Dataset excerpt

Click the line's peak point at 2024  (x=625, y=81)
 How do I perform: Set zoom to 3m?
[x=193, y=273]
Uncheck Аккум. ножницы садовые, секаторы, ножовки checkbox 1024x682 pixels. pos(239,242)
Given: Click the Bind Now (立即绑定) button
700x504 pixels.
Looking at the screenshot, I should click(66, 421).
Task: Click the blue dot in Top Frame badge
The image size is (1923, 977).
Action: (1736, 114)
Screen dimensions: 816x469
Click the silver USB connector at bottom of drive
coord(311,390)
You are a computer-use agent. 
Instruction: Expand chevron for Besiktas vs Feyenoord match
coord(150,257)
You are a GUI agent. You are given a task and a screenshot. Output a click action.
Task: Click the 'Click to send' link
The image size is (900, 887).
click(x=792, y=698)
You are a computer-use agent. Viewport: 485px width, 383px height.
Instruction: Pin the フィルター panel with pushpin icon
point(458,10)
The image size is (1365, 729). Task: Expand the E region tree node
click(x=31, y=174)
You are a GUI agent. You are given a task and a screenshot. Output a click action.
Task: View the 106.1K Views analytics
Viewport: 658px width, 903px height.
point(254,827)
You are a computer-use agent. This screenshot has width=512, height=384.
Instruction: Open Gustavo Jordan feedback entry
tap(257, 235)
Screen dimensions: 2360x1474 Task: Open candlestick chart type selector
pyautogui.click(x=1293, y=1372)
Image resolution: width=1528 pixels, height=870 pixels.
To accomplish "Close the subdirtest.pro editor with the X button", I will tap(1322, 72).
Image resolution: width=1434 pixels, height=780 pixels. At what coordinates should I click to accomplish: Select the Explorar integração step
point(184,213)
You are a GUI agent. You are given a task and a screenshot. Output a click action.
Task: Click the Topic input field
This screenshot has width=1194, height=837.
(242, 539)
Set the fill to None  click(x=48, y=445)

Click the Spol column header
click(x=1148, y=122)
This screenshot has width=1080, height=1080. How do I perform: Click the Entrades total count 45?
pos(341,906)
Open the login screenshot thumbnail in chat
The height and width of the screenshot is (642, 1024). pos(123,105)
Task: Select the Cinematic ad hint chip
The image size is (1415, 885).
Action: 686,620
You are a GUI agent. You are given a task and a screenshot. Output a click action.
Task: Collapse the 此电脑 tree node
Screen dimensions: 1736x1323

> [EXERCISE PROMPT]: Return every line of the data above verbatim, keeping the original order and wording.

> [EXERCISE RESULT]:
Click the line's peak point at 2024  (x=625, y=81)
 How do I perform: Set zoom to 3m?
[x=193, y=273]
Uncheck Аккум. ножницы садовые, секаторы, ножовки checkbox 1024x682 pixels. pos(239,242)
Given: Click the Bind Now (立即绑定) button
700x504 pixels.
Looking at the screenshot, I should click(66, 421).
Task: Click the blue dot in Top Frame badge
The image size is (1923, 977).
Action: (1736, 114)
Screen dimensions: 816x469
Click the silver USB connector at bottom of drive
coord(311,390)
You are a computer-use agent. 
Instruction: Expand chevron for Besiktas vs Feyenoord match
coord(150,257)
You are a GUI agent. You are given a task and a screenshot. Output a click action.
Task: Click the 'Click to send' link
The image size is (900, 887).
click(x=792, y=698)
You are a computer-use agent. Viewport: 485px width, 383px height.
Instruction: Pin the フィルター panel with pushpin icon
point(458,10)
The image size is (1365, 729). Task: Expand the E region tree node
click(x=31, y=174)
You are a GUI agent. You are given a task and a screenshot. Output a click action.
Task: View the 106.1K Views analytics
Viewport: 658px width, 903px height.
point(254,827)
You are a computer-use agent. This screenshot has width=512, height=384.
Instruction: Open Gustavo Jordan feedback entry
tap(257, 235)
Screen dimensions: 2360x1474 Task: Open candlestick chart type selector
pyautogui.click(x=1293, y=1372)
Image resolution: width=1528 pixels, height=870 pixels.
To accomplish "Close the subdirtest.pro editor with the X button", I will tap(1322, 72).
Image resolution: width=1434 pixels, height=780 pixels. At what coordinates should I click to accomplish: Select the Explorar integração step
point(184,213)
You are a GUI agent. You are given a task and a screenshot. Output a click action.
Task: Click the Topic input field
This screenshot has width=1194, height=837.
(242, 539)
Set the fill to None  click(x=48, y=445)

Click the Spol column header
click(x=1148, y=122)
This screenshot has width=1080, height=1080. How do I perform: Click the Entrades total count 45?
pos(341,906)
Open the login screenshot thumbnail in chat
The height and width of the screenshot is (642, 1024). pos(123,105)
Task: Select the Cinematic ad hint chip
The image size is (1415, 885).
Action: 686,620
You are a GUI agent. You are given a task and a screenshot. Output a click action.
Task: Collapse the 此电脑 tree node
Screen dimensions: 1736x1323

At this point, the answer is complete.